According to authorities, Moldova exports 34-35 thousand tons of walnuts in shell, which is about 7% of the total export of fruit and 5% of the total export of horticultural products. The export value is assessed as being $120 million, that being 57-60% of the total fruit export value and about 50% of horticultural export value. Most of walnut crops are exported to the EU countries, such as France, Germany, the Netherlands, Romania and Austria. The country’s exports were among the world’s top 10 when it comes to the highest dollar value of the product during 2020.

Viorel Gherciu, Minister of Agriculture and Food Industry, pointed out that the production in the domestic walnut industry has increased by 55% in the last five years, which ranks Moldova among the main producers in the world.

“The biggest opportunity for this industry is that we are in the geographical proximity of the largest walnut import area in the world, which is the European Union, with almost 40% of total imports in the world. We are on the EU border, with privileged relations, with an Association Agreement. We already enjoy a good relationship in working with European importers, they trust our processors. A very close collaboration has been created and this is, in fact, the guarantee for those who invest in the area,” claimed the president of the Walnut Producers Association, Oleg Tirsina.

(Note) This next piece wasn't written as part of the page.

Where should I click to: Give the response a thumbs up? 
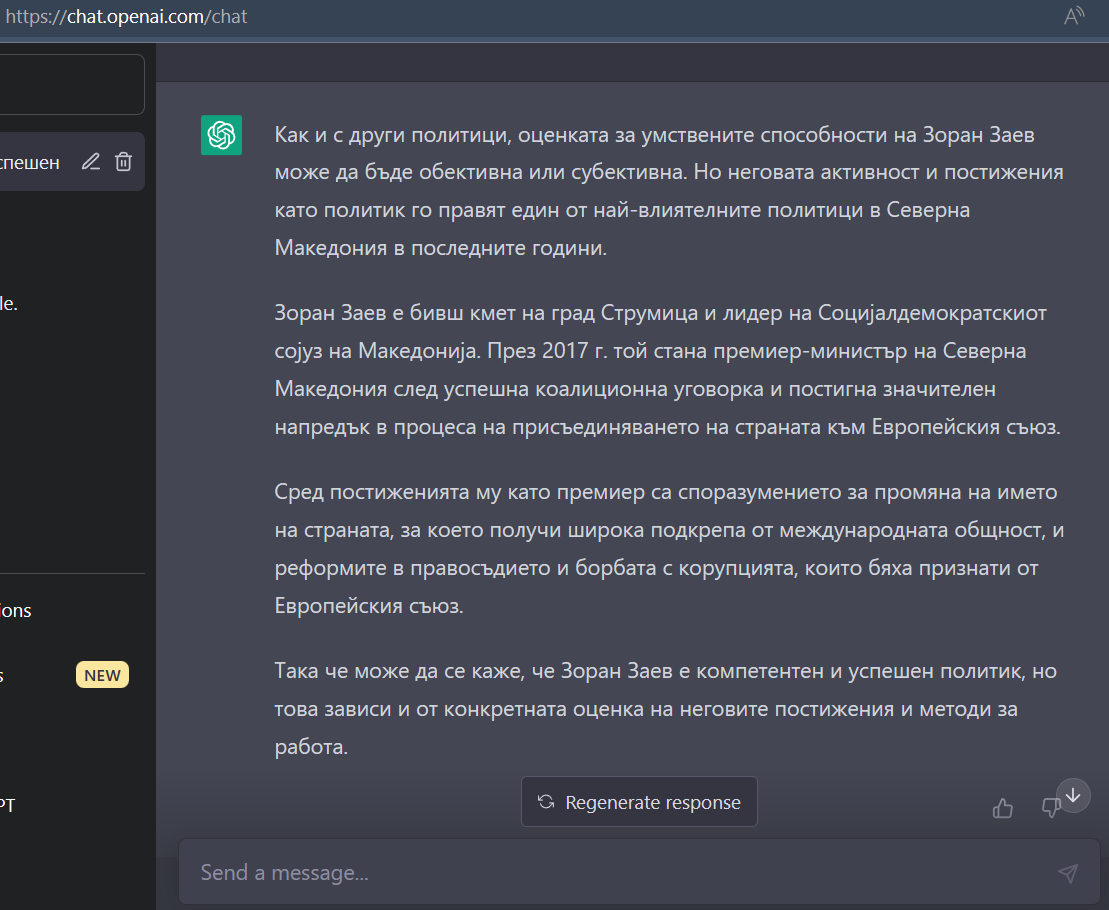click(x=1003, y=808)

The data provided by the National Bureau of Statistics show that there are 34.7 thousand hectares of walnut plantations in the country. 20.90 hectares are represented by orchards. 75% of planted orchards are formed of old varieties trees. 30-35% of the exported production comes from orchards, the rest comes from individual farmers and plantations along the roads. This means that the quality of walnut production is not at its maximum potential. Developing commercial plantations through orchards modernization and extension of walnut varieties would provide double yield and better quality, experts say.

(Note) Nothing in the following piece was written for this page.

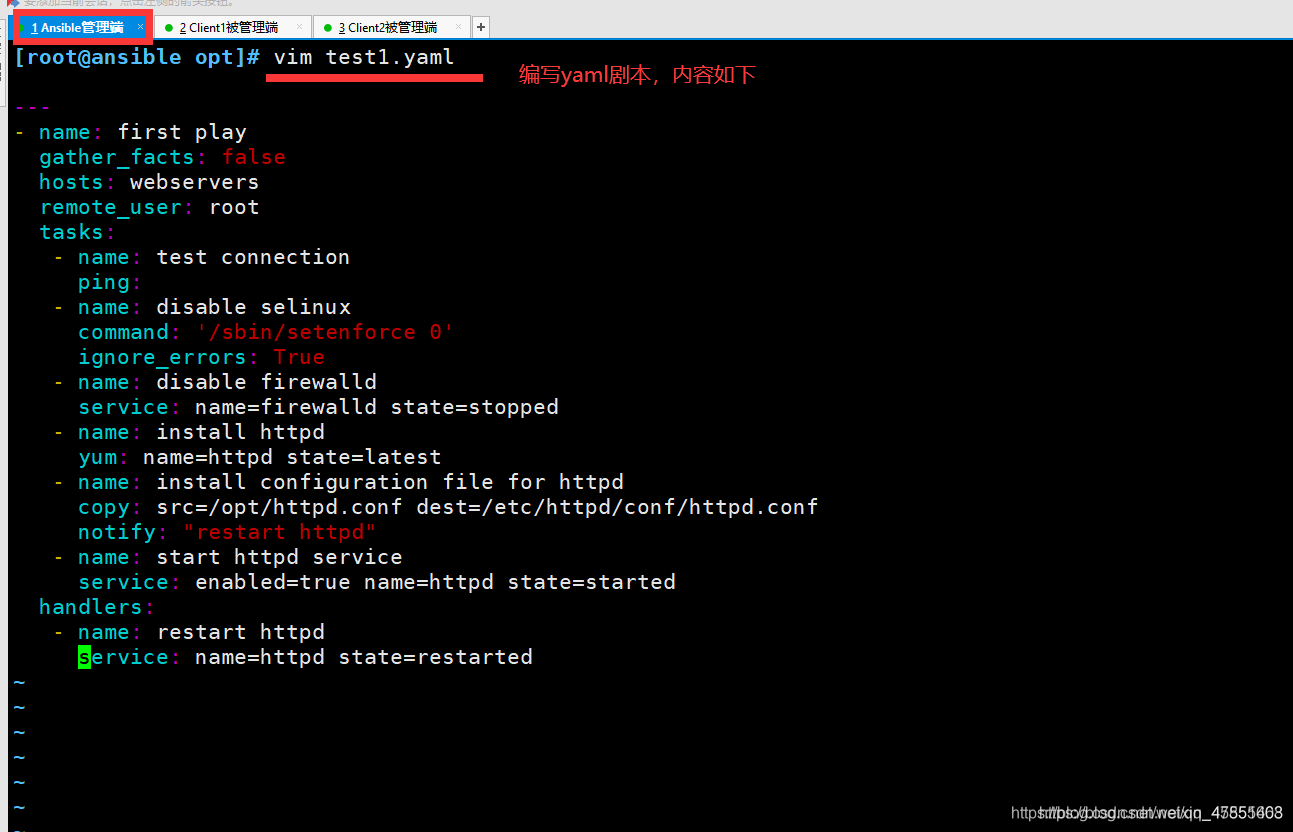Close the Client2被管理端 session tab
The image size is (1293, 832).
458,27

Governmental support in the form of subsidizing solutions, foreign investments and credit options are indispensable for the industry development. One of the financing options is the credit line of the European Investment Bank Project. Since 2016, 15 producers and processors of nuts, almonds and hazelnuts have benefited from these loans with the total amount of investments worth 8.7 million euros. A further extension of the project would provide another 60 million euros for the modernization of the horticultural sector in general and for harvesting organic walnuts in particular.